# Stupid Newbie Questions



## elisantics (Mar 21, 2006)

.


----------



## ksmattfish (Mar 21, 2006)

I think D-76 or ID-11 are good choices for developer.  Whatever you choose, just stick with the same one for a while.  I recommend choosing something cheap, easy to get, and unlikely to be discontinued.  

You can usually use different chemistry brands without problems, for instance Kodak developers with Ilford fixers, and the other way around.


----------



## ThomThomsk (Mar 21, 2006)

I have recently started developing my own films and after a lot of reading on APUG and elsewhere I decided to start with ID-11. I've used it with Ilford HP5+ and with Delta 100, 1+1 for the HP5 and stock solution for the Delta 100, and it has been absolutely fine. I haven't started printing yet either, but my negatives look good, with what seems to be a full range of tones, dense but not too dense, and that's just from following Ilford's instructions to the letter. It is cheap and keeps a long time in full bottles (I bought enough 150ml brown glass bottles to store a litre at a time, then I can easily mix 300ml of 1+1 or use 2 bottles for stock 1+0, per 35mm film).

For now I'm very happy to stick with ID-11. My next step is going to be to do some film speed and development timing tests, as recommended by Les Maclean in Creative Black & White Photography. I'll be using HP5+ and FP4+ in ID-11. There is no point in moving on to anything else until I am experienced enough to know for sure that differences in the negatives are caused by the developer and not inconsistent technique on my part, and even then I think ID-11 is likely to be my 'normal' developer.

Thomsk


----------



## Torus34 (Apr 7, 2006)

First, there are no stupid questions.  There are lots of stupid answers to some of them, though.

The easiest thing to control is the time, temperature and agitation of film development. I suggest you continue to use the manufacturer's recommendations and then, if necessary, adjust the effective exposure rating of the film(s) to suit your particular camera(s).

The old rule of 'Expose for the shadows and develop for the highlights,' which you'll hear from time to time, relates to the use of sheet film or to roll film devoted to a single subject in the same lighting. It's fine if, and only if, you're willing to devote a roll of film to a subject. If not, your next best bet is to standardize the film development and adjust the other factors [film speed rating, individual frame film exposure, enlargement exposure and paper contrast] as needed.

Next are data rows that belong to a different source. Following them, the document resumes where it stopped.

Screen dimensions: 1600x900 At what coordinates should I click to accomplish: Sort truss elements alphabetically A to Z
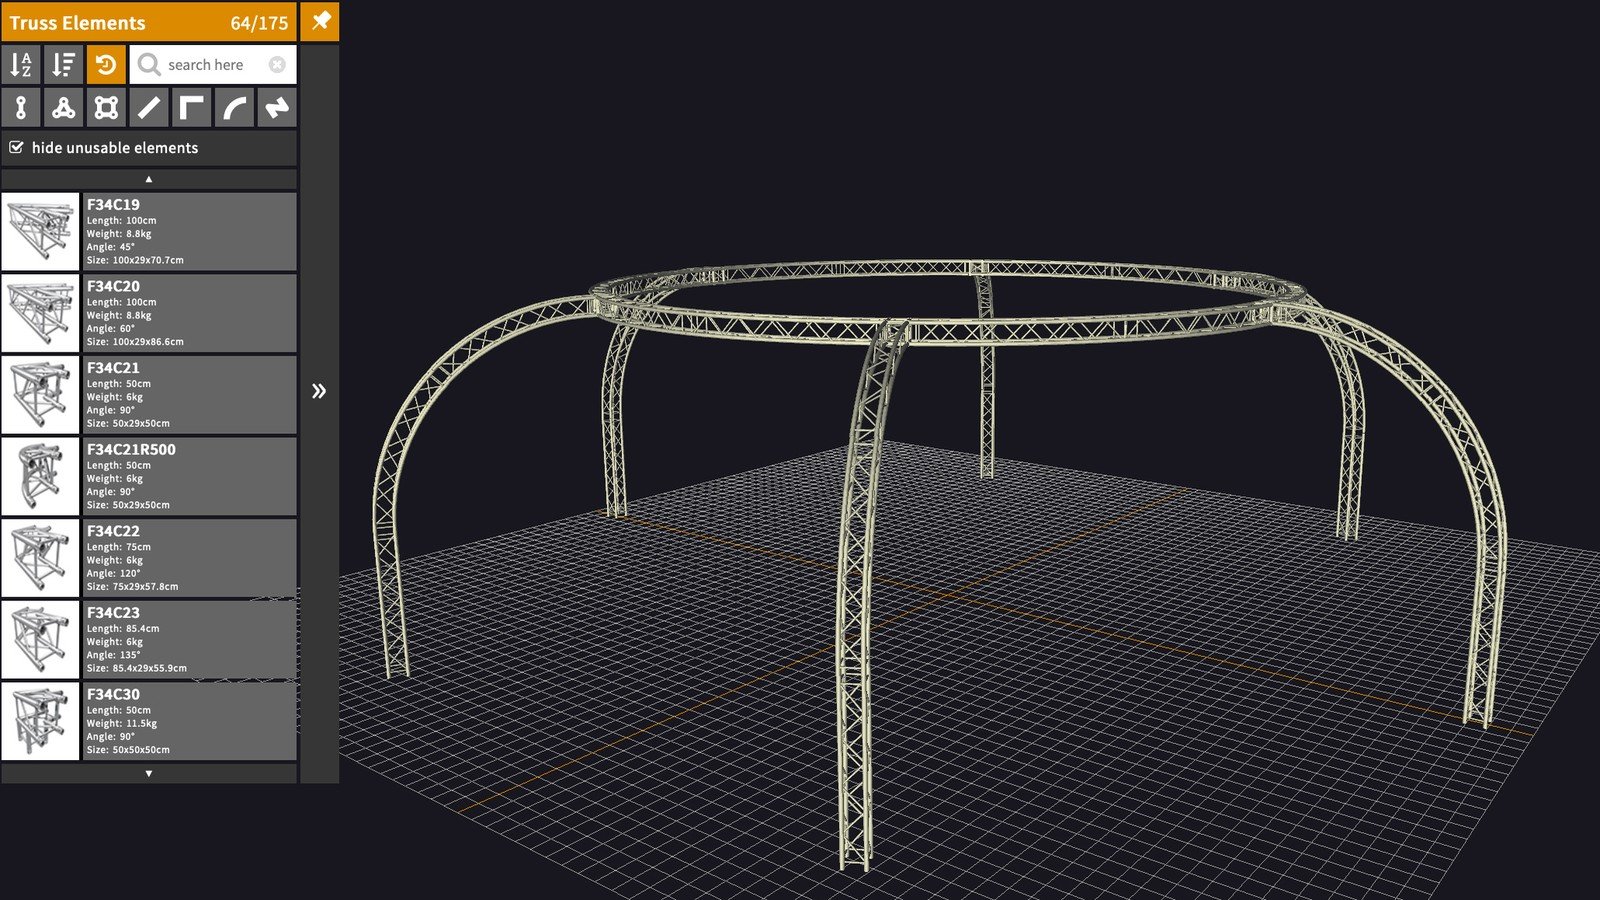(x=21, y=65)
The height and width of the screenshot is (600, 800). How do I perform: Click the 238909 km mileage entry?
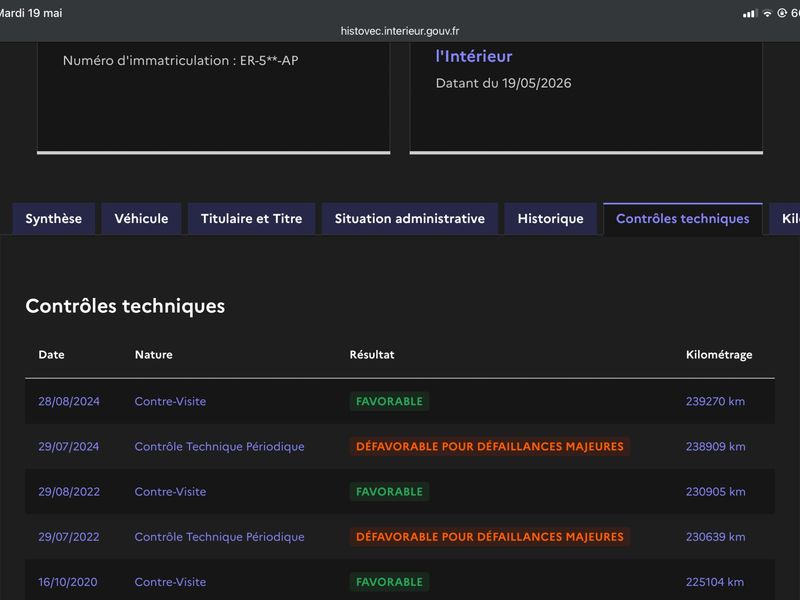click(715, 446)
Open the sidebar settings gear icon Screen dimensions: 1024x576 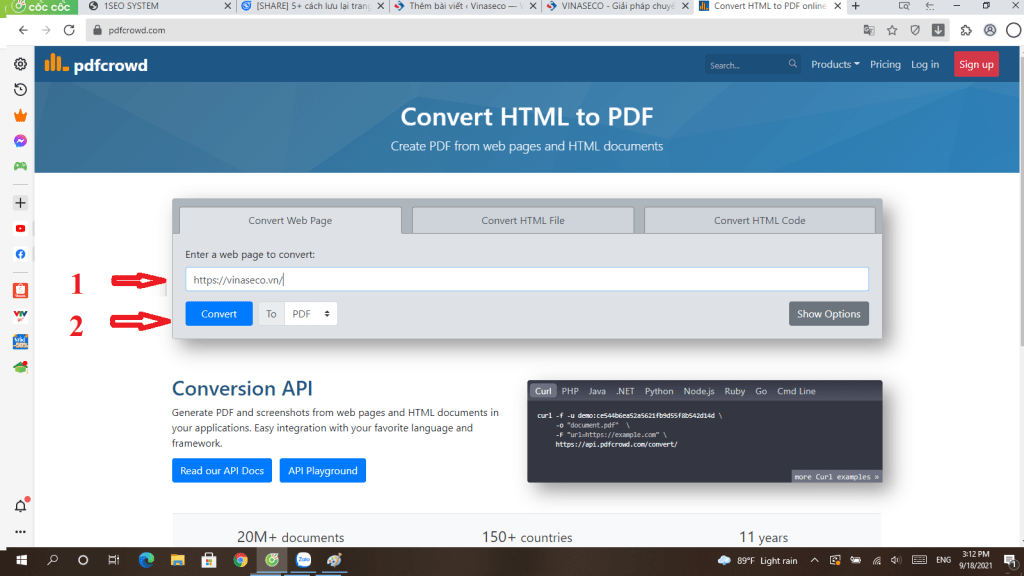click(x=20, y=64)
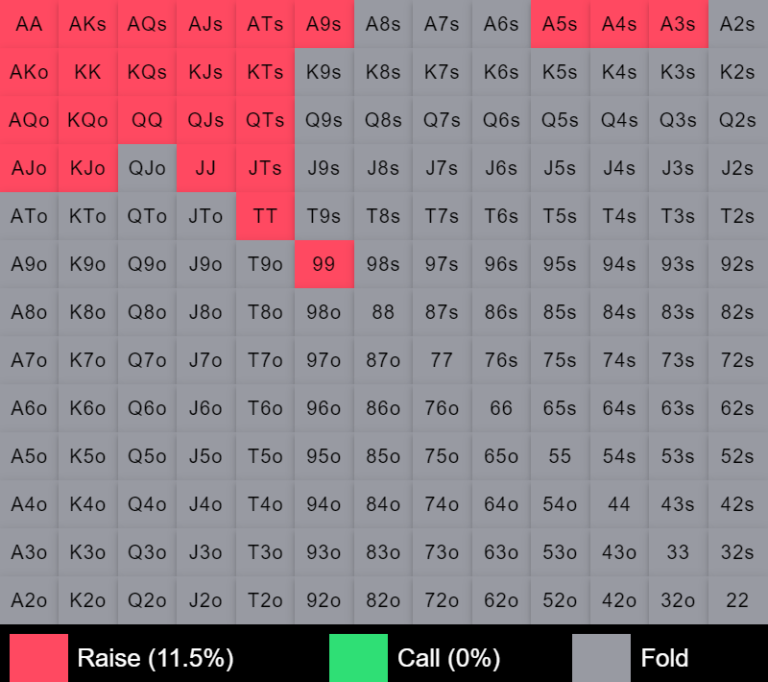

Hopefully, you'll soon see your way clear to doing contact printing and then enlarging. 'Having a camera without having a darkroom is like having a leash but no puppy.' [Old B&W wonk adage.]


----------



## jbnhl (Apr 18, 2006)

Ok this might sound dumb, but can you leave chemicals in their trays for say a week or two, as long as i cover them and stir them before use?   I realize they might lose their ability to work in a shorter amont of time, but now that i have a permanent darkroom, i can leave them out and they wont be disturbed.  Im planning on printing every evening after work, and pouring in and out of bottles gets old quick.   If im just being lazy, let me know, I havent found an easy system for storing chemicals yet that doesnt require a funnel and countless drips of chemicals.


----------



## ksmattfish (Apr 18, 2006)

You are being lazy.  Get a few cheap funnels from the grocery store (you want a funnel to dedicate to each chem).  The chem killer is air.  By leaving them in the trays you are creating a big air to chem surface.  Chems that will keep for months in a full bottle will die in weeks in a half full bottle, and days when left in trays.  There are trays available that have floating lids, but they tend to be huge, need a lot of chemistry to fill, and are way more expensive than funnels.


----------



## ThomThomsk (Apr 18, 2006)

Seeing as this thread has resurfaced, I'll update what I said on 21/03/2006.

I've completed my film speed tests using 120 Ilford FP4+ and ID-11 mixed 1+1. I had decided that FP4+ would be the best film for my medium format work because of its long exposure scale and good balance between speed and grain. I will come back and repeat the tests for HP5+, which is my preferred film for 35mm (handheld, natural light only, etc).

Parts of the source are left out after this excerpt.